Garner Cleveland: Sports

Q&A: Clayton native Chris Archer looks back on a memorable run with the Rays

Tampa Bay pitcher and Clayton native Chris Archer addresses the crowd at a park dedication in Clayton on Nov. 3.
Tampa Bay pitcher and Clayton native Chris Archer addresses the crowd at a park dedication in Clayton on Nov. 3. DEAN STRICKLAND

Clayton native Chris Archer recently completed his second season in the major leagues with the Tampa Bay Rays.

The 6-foot-3 right-handed pitcher went 9-7 with the Rays, making 23 starts during the regular season. He pitched two complete game shutouts, including one at Yankee Stadium against the Yankees. In the division series, He made two relief appearances, giving up one hit and striking out two.

He was back in his hometown recently helping at the dedication of East Clayton Community Park. Archer spoke with correspondent Mike Potter about the 2013 season and what’s to come.

Q. What do you enjoy most about coming home to Clayton?

A. A lot of things. Seeing my family (parents Ron and Donna Archer), my high school JV coach Ron Walker and my best friend Drew Hardee, who was a high school shortstop. I always looked up to him as like an older brother figure. I wasn’t making some of the best decisions early on in high school, and he helped keep me out of trouble.

Q. Will your off-season schedule be much different now that you’ll probably be on the big-league active roster?

A. It doesn’t at all.

Q. What pitches do you need to improve the most?

A. I’m working on solidifying my fastball command, always. It’s hit 99 on a gun and I’ve made a lot of leaps and bounds with it. I’m also trying to develop my changeup so I can use it more often, and keeping my slider sharp. Really, I’m working on everything constantly.

Q. How much different is pitching in the playoffs than the regular season?

A. It is different, but it’s just intensified. It’s intense when you’re pitching a regular-season game, but it’s more intense in the playoffs. You can let it overwhelm you and crumble, or you can thrive off of it, enhance yourself and elevate your game.
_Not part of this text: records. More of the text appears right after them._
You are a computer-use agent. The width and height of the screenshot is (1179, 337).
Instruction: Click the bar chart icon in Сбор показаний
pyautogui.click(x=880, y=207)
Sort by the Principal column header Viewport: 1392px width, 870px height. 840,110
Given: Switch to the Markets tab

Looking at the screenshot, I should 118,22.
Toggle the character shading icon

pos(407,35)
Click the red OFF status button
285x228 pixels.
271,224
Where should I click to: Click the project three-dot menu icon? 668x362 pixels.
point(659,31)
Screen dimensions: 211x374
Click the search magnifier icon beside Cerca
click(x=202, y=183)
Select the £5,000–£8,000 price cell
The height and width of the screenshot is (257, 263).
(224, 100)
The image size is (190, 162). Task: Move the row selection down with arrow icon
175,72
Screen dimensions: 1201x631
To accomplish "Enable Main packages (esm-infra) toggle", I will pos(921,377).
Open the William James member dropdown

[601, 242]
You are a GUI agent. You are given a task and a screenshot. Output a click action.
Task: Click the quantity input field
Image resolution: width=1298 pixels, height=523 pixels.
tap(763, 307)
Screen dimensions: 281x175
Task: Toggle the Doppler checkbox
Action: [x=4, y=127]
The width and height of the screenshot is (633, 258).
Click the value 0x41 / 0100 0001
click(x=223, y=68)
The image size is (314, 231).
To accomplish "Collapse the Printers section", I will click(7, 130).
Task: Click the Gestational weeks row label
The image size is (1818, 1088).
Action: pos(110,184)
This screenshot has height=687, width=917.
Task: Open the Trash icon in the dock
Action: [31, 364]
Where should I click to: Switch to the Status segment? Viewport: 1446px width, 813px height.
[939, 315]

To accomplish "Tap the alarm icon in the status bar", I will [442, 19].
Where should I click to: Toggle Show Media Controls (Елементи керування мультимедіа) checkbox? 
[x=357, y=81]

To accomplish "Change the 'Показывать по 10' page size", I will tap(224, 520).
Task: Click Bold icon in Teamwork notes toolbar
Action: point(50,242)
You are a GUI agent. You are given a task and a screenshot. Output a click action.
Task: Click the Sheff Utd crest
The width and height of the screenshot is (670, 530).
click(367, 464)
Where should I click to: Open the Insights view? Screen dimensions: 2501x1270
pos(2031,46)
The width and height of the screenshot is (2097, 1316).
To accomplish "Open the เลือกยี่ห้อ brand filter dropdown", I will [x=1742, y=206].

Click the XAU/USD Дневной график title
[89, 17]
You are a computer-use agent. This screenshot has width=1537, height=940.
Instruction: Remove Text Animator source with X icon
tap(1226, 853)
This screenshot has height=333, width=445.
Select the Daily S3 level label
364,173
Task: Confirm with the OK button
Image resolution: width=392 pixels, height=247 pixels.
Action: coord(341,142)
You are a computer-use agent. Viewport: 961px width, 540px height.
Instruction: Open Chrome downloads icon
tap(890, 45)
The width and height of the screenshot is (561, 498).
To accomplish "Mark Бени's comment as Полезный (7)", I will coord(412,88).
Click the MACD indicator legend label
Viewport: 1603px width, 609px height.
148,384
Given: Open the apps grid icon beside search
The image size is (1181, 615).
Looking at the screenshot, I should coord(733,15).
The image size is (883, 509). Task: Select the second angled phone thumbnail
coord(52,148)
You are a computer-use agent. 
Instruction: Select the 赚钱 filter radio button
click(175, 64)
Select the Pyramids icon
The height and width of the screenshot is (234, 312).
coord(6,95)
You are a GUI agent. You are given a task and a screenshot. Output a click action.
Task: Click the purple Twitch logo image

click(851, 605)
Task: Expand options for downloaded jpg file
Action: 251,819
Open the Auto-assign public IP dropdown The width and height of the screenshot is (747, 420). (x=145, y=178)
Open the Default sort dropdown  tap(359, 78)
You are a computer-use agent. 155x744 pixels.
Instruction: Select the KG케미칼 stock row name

Not in every situation, but overall looking back at any situation I’ve had in baseball or in life, usually the tougher the circumstances the more I prevail.

Q. So you don’t feel anything different when just about everybody in the baseball world is watching?

A. Not really. It’s a job, and I’ve prepared myself fully for my whole life to do it. I guess it’s like when (a reporter) interviews somebody he really wants to interview. You’re not nervous. You want that. And it’s the same with me. I want to be in that situation. I want to be in the limelight performing. You want to be in those situations because they’re so few and far between.

Q. Which batters do you fear most and why?

A. (Boston’s) Jacoby Ellsbury (3-for-4, .833 on-base percentage against Archer in 2013) and (the Angels’) Mike Trout (5-for-7) have always been tough on me. And of course David Ortiz (2-for-5, 3 RBIs) is always hard. Everybody in the big leagues is a battle, but Ellsbury and Trout for sure. They always get hits off me and I haven’t really figured out why.

Q. You were 3-0 against the New York Yankees, and Robinson Cano was 0-for-9 against you. How do you use prior success to make your game plans?

A. Just constantly studying video and remembering how they got out and how they got themselves out. There’s a lot of physical preparation, but of course a lot of mental preparation as well.

Q. What was it like being in Yankee Stadium on Mariano Rivera Tribute Day?

A. I didn’t talk to him in depth, but I told him ‘Thank you’ for everything he’s done for the game. It was memorable, because I always looked up to him growing up – not because of his awards but because of his demeanor and his humility. Just overall, he’s special and different. And he was the only one still wearing No. 42 after (Major League Baseball) retired Jackie Robinson’s number. They said he could wear it as long as he played, and he was a perfect representative of that number.

Q. What is your most memorable road venue and why?

A. I’d have to say Yankee Stadium. It’s like a cathedral when you walk in. It’s like, ‘Wow! Is this place real?’ And it’s completely new and updated.

Q. So was your most memorable outing there?

A. Yes. I threw a shutout (a two-hitter on July 27) on the biggest stage in baseball (Yankee Stadium). There are 40,000 people wanting you to not do well, and you can silence the whole crowd if you really do well.

Q. What are you most looking forward to for next season?

A. Just building off things I did last year, continuing to get better. Hoping to help the Rays get back into the playoffs and get deeper into the playoffs.